┌────────

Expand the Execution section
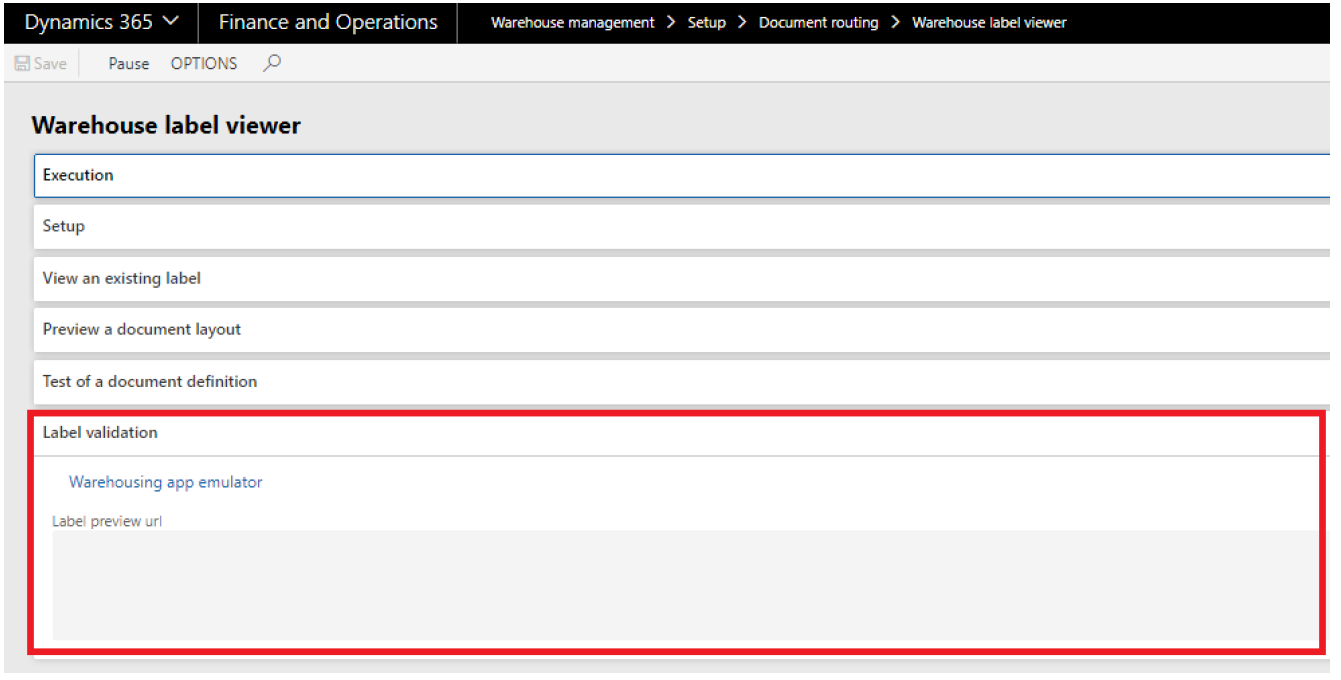 (683, 175)
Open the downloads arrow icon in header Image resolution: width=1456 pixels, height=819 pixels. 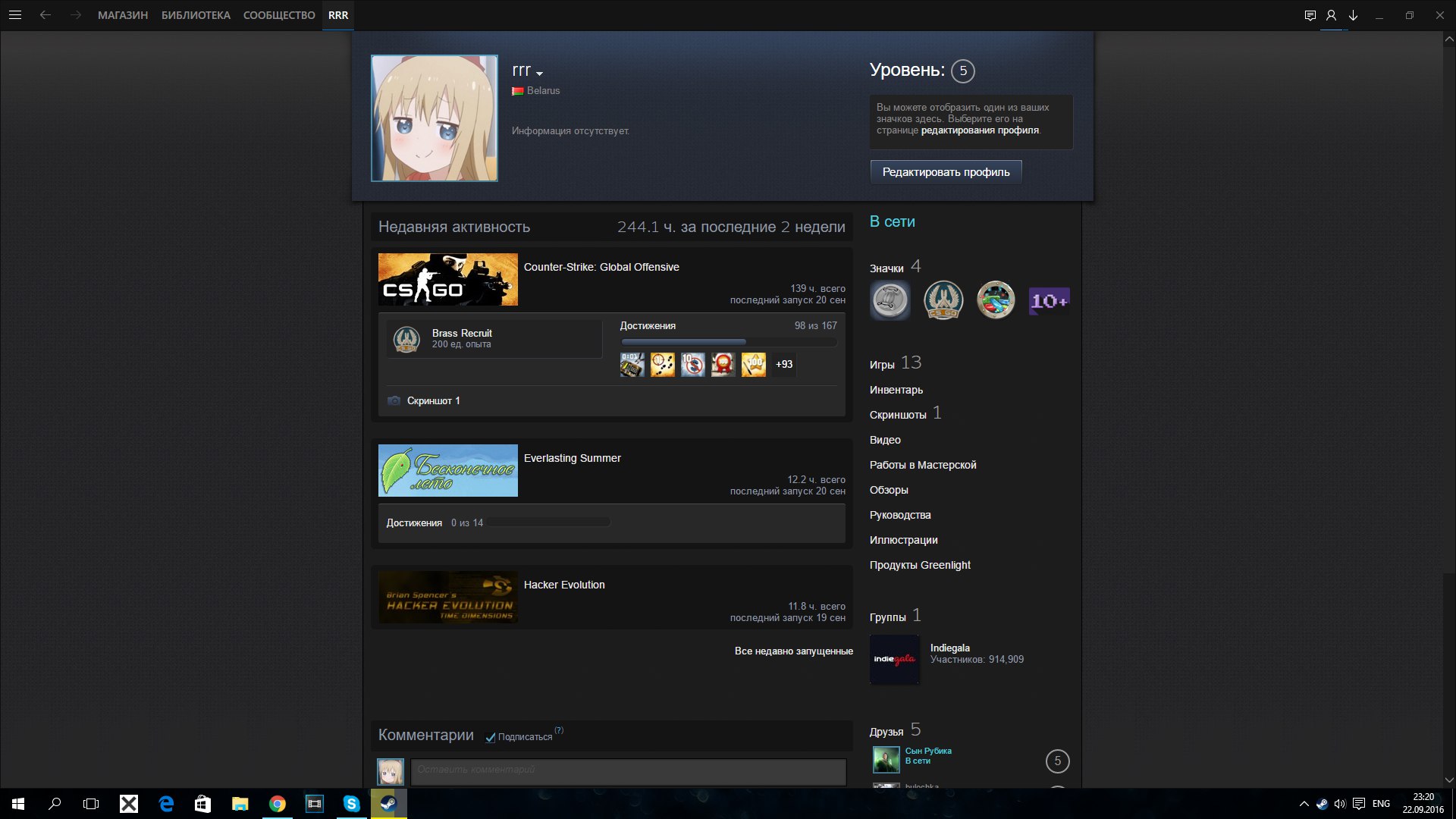tap(1353, 15)
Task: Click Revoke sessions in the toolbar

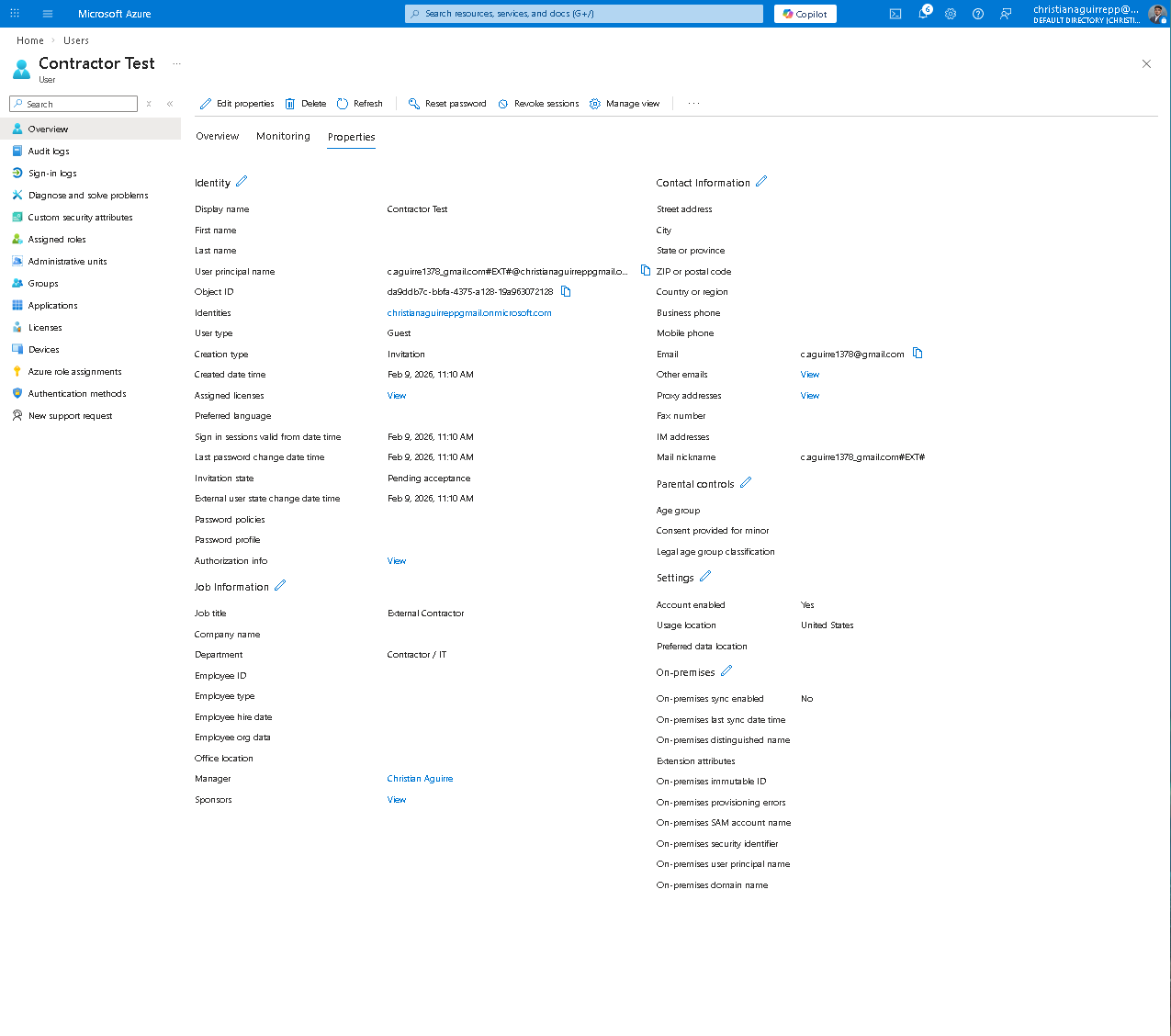Action: pyautogui.click(x=538, y=104)
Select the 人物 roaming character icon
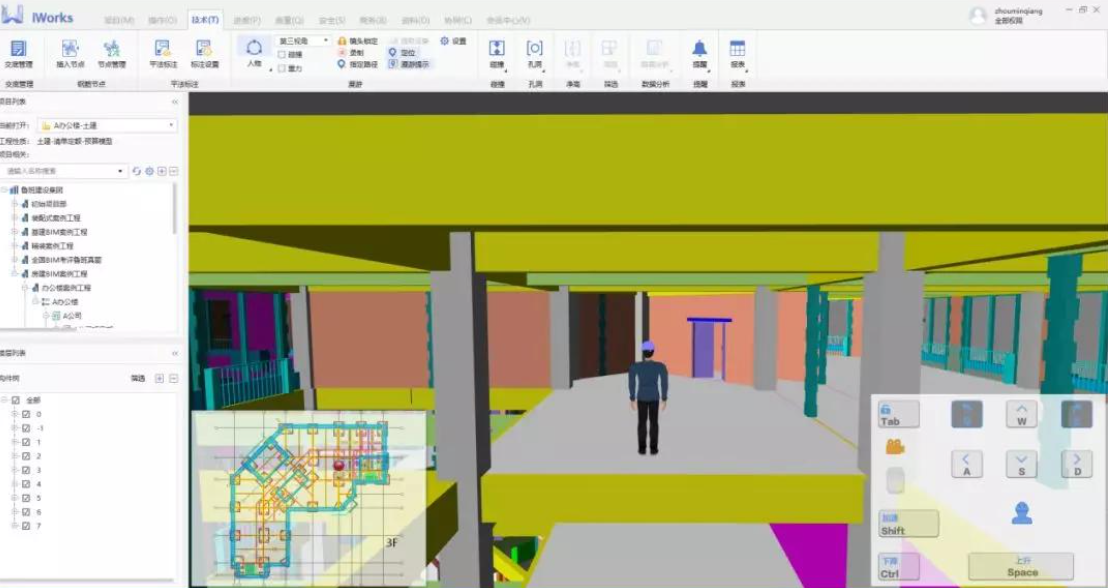The height and width of the screenshot is (588, 1108). [254, 53]
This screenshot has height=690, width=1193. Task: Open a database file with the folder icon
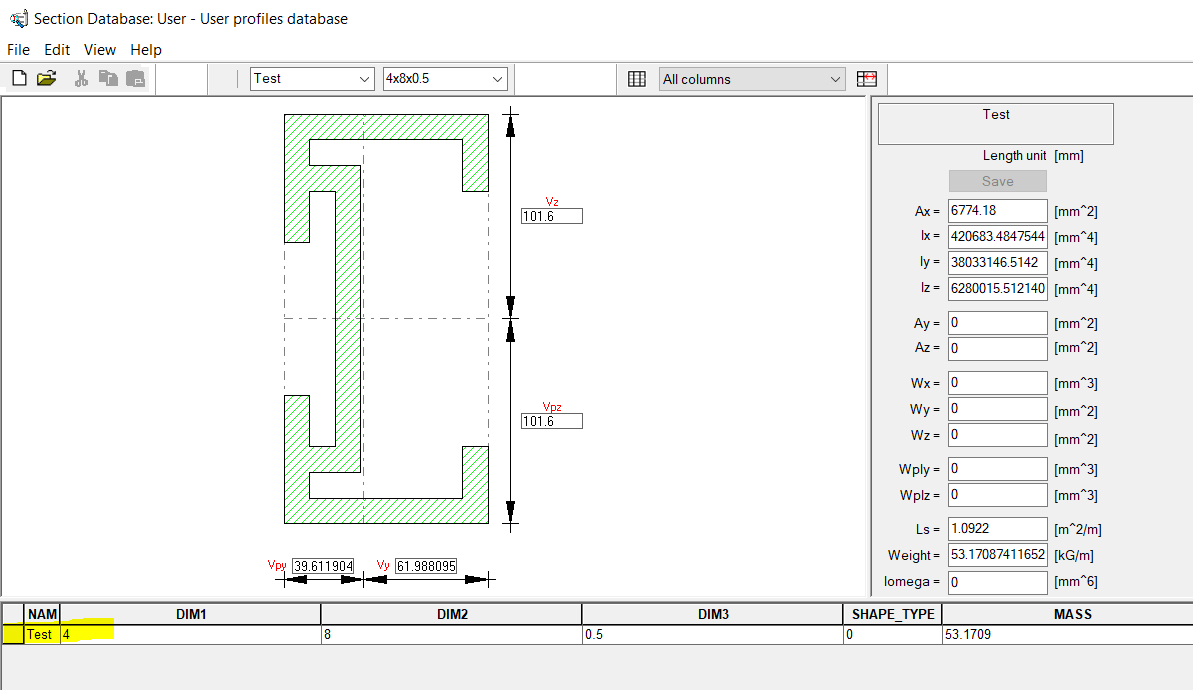[46, 78]
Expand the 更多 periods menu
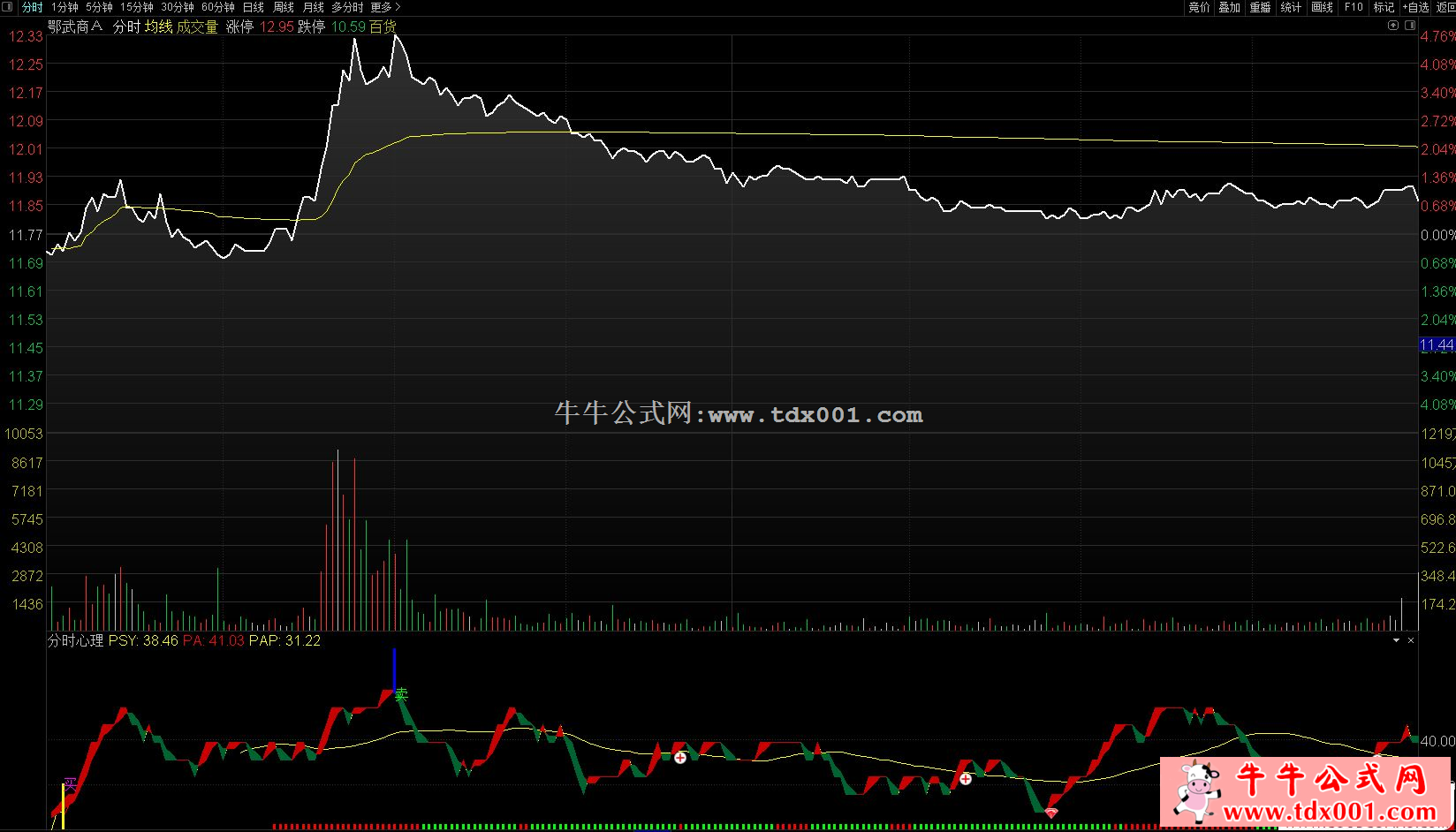Screen dimensions: 1456x832 click(x=385, y=7)
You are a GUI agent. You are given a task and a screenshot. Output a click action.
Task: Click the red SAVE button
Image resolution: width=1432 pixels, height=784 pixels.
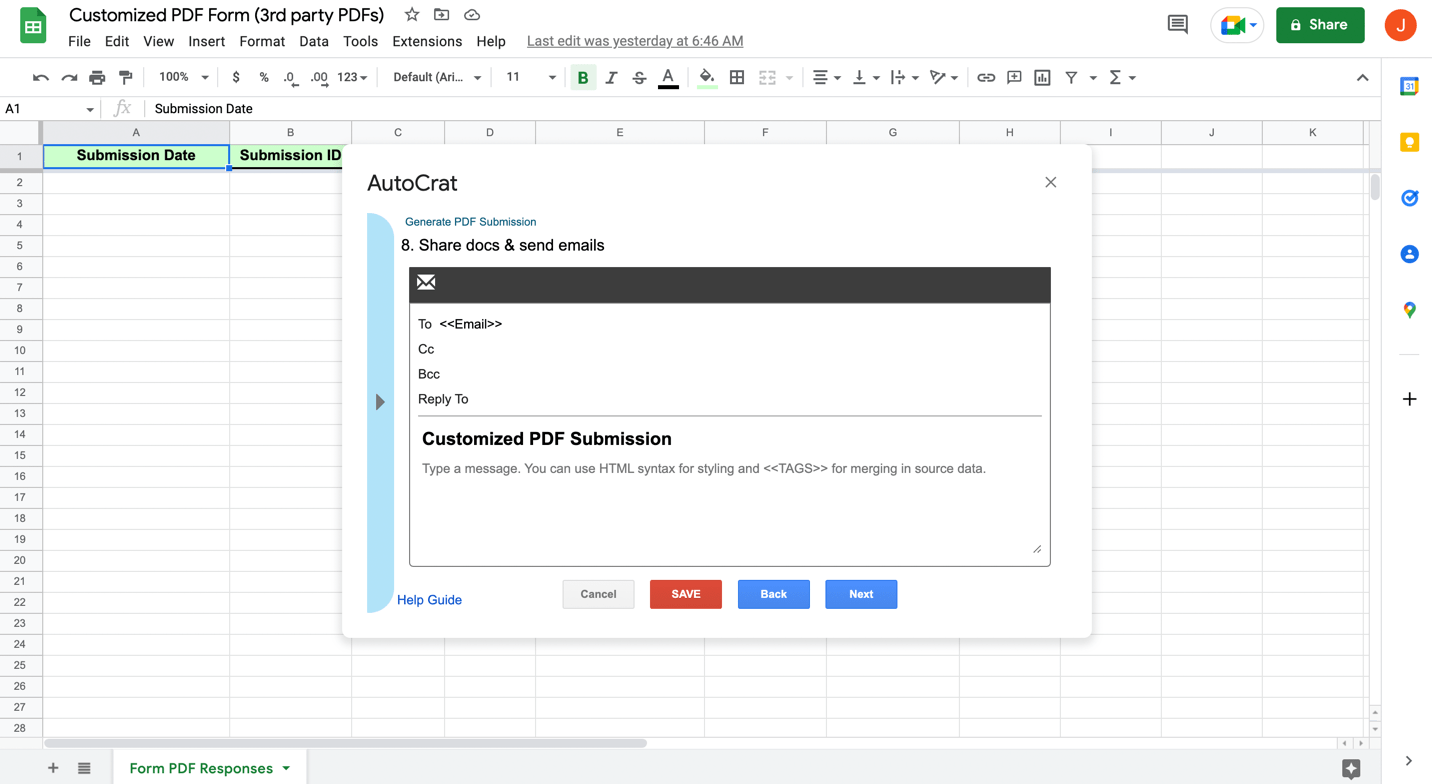[685, 594]
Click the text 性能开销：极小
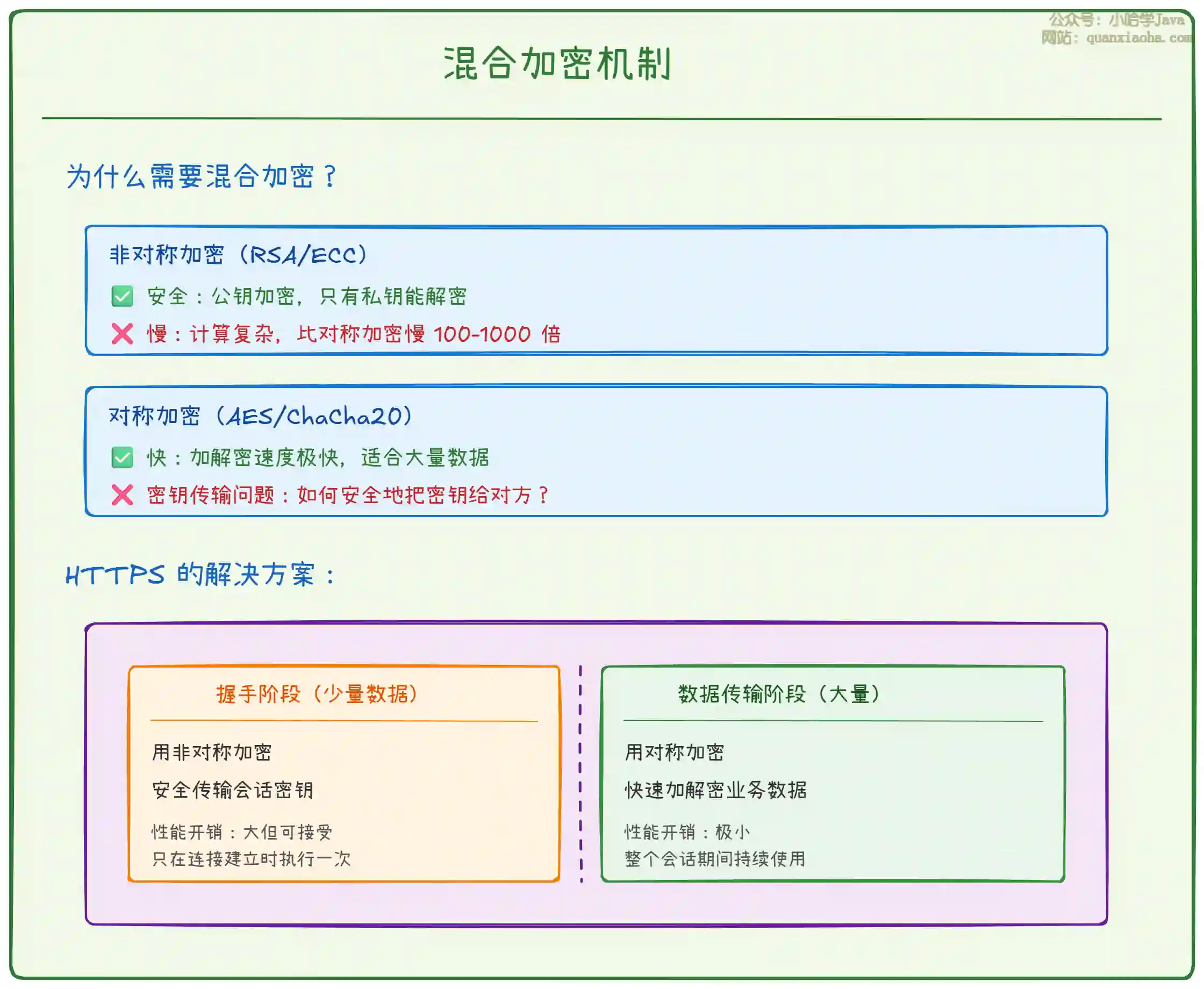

└────────

### SHORT TASK
Begin at the line in the items above that has "This screenshot has" and stop after the line that has "Screen dimensions: 1456x832 click(x=385, y=7)". Write out only that stretch again with "database file" swapped for "project file" and everything else the same, leaving the pictures out.

### RESPONSE TO THIS EXERCISE
This screenshot has height=690, width=1193. Task: Open a project file with the folder icon
[46, 78]
Expand the 更多 periods menu
Screen dimensions: 1456x832 click(x=385, y=7)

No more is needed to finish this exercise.